I recently had some issues with re-ranking RosettaDock-generated decoys using ZRANK. The basic idea is described in a paper by Pierce and Weng, 2008 (http://www.ncbi.nlm.nih.gov/pubmed/18214977), where the authors used RosettaDock to refine docking predictions from ZDOCK, and then do a rescoring using ZRANK. Since ZRANK requires polar hydrogens to be added to all decoys before it performs rescoring, they stated in their paper "ZRANK was used to rerank the ZDOCK models as described previously, with polar hydrogens added to the unbound proteins using RosettaDock prior to scoring. For the refined structures, hydrogens were already in the structures from RosettaDock. The nonpolar hydrogens (which were also added by RosettaDock) were ignored by ZRANK.".
I thought it should be OK since I turned on -no_optH false flag during docking, so Rosetta should be able to optimize polar H positions. However the hydrogens seemed not to be recognized by ZRANK with this error "Warning: no hydrogens found in PDB file, need to include polar hydrogens for accurate scoring".
I noticed the authors used RosettaDock 2.0, different from the version I used (3.5). Not sure if this causes the problem. I also noticed that there are some differences in naming the H atoms than other programs that add polar H. I tried using Discovery Studio to add H, and it worked well with ZRANK. So I am wondering how to make the Rosetta hydrogens recognizable by ZRANK. Anyone have suggestions on this? Thanks in advance.
Hydrogen naming conventions are a little bit of a muddle in Rosetta at the moment. We currently use an older "alternate" naming system for hydrogens, rather than the currently recommended naming conventions from the wwPDB. We don't have a flag which allows you to switch the naming conventions, unfortunately.
A slightly painful way of fixing this is to go into rosetta_database/chemical/residue_type_sets/fa_standard/residue_types/l-caa/ and edit the names of the hydrogens in the params files found there. This will cause Rosetta to use the names you specify for those atoms and residues.
The other alternative is to use a bit of (e.g. sed) scripting to change the names of the hydrogens.

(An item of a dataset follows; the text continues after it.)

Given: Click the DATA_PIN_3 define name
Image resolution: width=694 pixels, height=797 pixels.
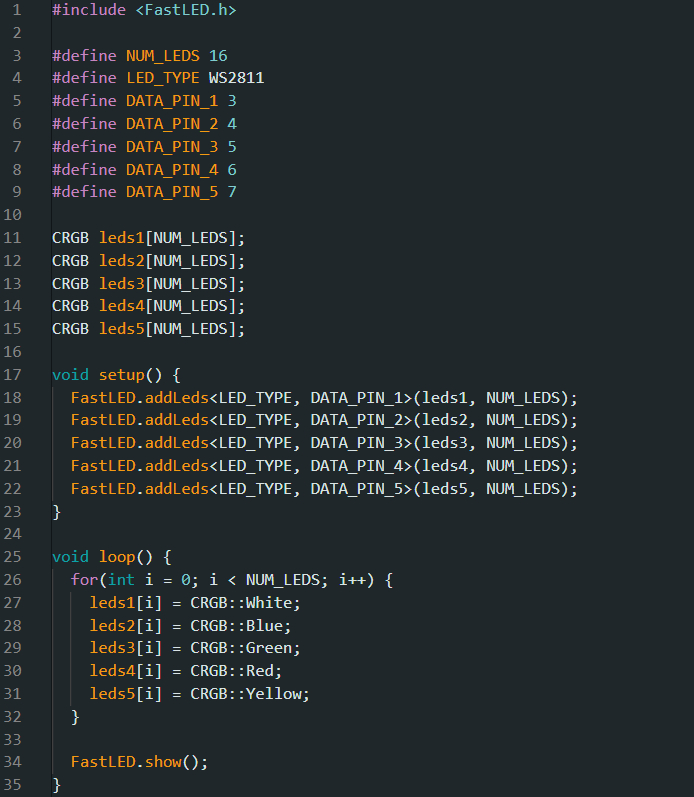Looking at the screenshot, I should [x=171, y=146].
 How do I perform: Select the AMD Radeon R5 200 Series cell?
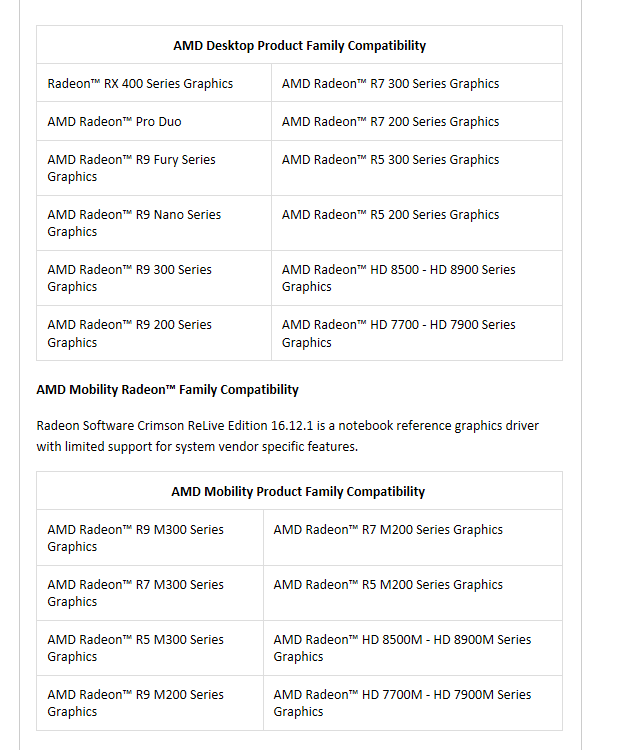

Alternatively, PyMol worked fine for me to add H and then reranking by Zrank.
I think I know how to make it work. I compared the working pdb file with Rosetta output file and found the little secret.
Apart from the H naming issue, Rosetta tends to output docking decoys without "TER" entry between chains. I guess Rosetta reads pdb files by chain IDs and simply neglects the TER entry in the file. Manually adding the TER entry fixed the problem with ZRANK. Although I am not sure if Rosetta can explicitly show a TER entry between chains, this can be easily done through a little scripting.
I have tried to add "TER" entry between chains and added polar hydrogens to unbound proteins before rescoring with ZRANK. However, I'm still facing the "Warning: no hydrogens found in PDB file, need to include polar hydrogens for accurate scoring" problem. Is there any suggestion on this? Thank you.
Rosetta still uses the older naming convention for hydrogens. You'll need to use a script to change the hydrogen names from the Rosetta convention to the one that ZRANK wants. I am unaware of an existing script which will do this for you, so you'll need to write one yourself.